Digital attackers exploit advertisements on the Telegram messaging app to target cryptocurrency owners with HackBoss malware samples. A notable element of this campaign is that it targets people who want to earn money themselves through sketchy means. Read on to find out how the HackBoss players trick potential attackers through their own Telegram messaging channel.
Avast found over 100 cryptocurrency wallet addresses belonging to the creators of the malware family. Together, these portfolios contained a collective total of over $ 560,000 at the time of analysis.
However, the actual amount stolen by HackBoss could be less. The security company discovered that some of these wallet addresses were also associated with scams designed to trick users into buying bogus software. This could be a sign that the managers at HackBoss used the same cryptocurrency wallet addresses to run other campaigns.

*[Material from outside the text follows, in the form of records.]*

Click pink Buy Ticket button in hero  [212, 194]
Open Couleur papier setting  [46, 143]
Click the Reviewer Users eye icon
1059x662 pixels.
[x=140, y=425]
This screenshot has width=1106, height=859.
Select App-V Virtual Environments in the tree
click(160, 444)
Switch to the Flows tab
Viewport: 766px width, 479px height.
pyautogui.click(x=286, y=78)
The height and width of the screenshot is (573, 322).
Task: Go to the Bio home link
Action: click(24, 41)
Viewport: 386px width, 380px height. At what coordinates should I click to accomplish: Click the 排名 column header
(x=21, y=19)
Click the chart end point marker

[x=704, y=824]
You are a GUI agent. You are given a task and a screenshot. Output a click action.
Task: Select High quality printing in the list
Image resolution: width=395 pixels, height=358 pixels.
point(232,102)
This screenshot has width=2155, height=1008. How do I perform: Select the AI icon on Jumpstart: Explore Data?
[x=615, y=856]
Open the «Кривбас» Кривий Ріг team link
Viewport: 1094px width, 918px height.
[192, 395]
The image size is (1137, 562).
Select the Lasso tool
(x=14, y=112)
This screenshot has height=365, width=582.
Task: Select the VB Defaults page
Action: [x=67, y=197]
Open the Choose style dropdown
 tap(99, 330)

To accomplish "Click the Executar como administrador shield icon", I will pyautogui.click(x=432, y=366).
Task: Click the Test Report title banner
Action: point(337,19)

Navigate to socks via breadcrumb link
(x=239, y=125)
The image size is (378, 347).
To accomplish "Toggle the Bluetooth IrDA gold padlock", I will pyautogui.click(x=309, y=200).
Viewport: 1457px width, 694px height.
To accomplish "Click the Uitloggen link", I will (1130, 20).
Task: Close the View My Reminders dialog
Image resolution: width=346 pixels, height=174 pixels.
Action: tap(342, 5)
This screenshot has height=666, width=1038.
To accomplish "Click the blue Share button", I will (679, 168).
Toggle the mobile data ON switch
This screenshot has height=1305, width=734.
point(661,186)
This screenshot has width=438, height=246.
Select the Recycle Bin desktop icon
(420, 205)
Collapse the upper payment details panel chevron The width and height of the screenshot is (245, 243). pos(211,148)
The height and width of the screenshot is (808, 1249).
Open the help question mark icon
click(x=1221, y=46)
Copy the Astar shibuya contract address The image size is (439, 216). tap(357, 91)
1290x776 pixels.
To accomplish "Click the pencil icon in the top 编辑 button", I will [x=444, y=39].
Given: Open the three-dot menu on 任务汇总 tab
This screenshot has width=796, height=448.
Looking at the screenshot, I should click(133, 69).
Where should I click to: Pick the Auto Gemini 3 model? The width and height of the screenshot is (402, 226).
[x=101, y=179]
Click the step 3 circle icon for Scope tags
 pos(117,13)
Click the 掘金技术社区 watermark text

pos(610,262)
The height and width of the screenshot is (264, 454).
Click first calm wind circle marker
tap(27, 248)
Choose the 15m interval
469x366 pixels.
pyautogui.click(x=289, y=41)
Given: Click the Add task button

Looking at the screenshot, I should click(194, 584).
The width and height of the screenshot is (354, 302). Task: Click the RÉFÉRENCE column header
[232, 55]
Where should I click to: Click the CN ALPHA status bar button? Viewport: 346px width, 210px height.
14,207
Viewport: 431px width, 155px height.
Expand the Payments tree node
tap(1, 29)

Become a HackBoss … by infecting yourself
The malware actors used a Telegram messaging channel called HackBoss. There they advertised apps claiming to be “the best software for hackers (hack bank / dating / bitcoin)”.
But they never have been. These cracking bogus apps contained a link to encrypted or anonymous file storage to download the software as a .zip file. When opened, the file executed an .exe which displayed a simple interface. By clicking on one of the buttons, the campaign decrypted and executed its malicious payload. He also led the campaign to trigger the malware every minute using a scheduled task and on startup using a registry key.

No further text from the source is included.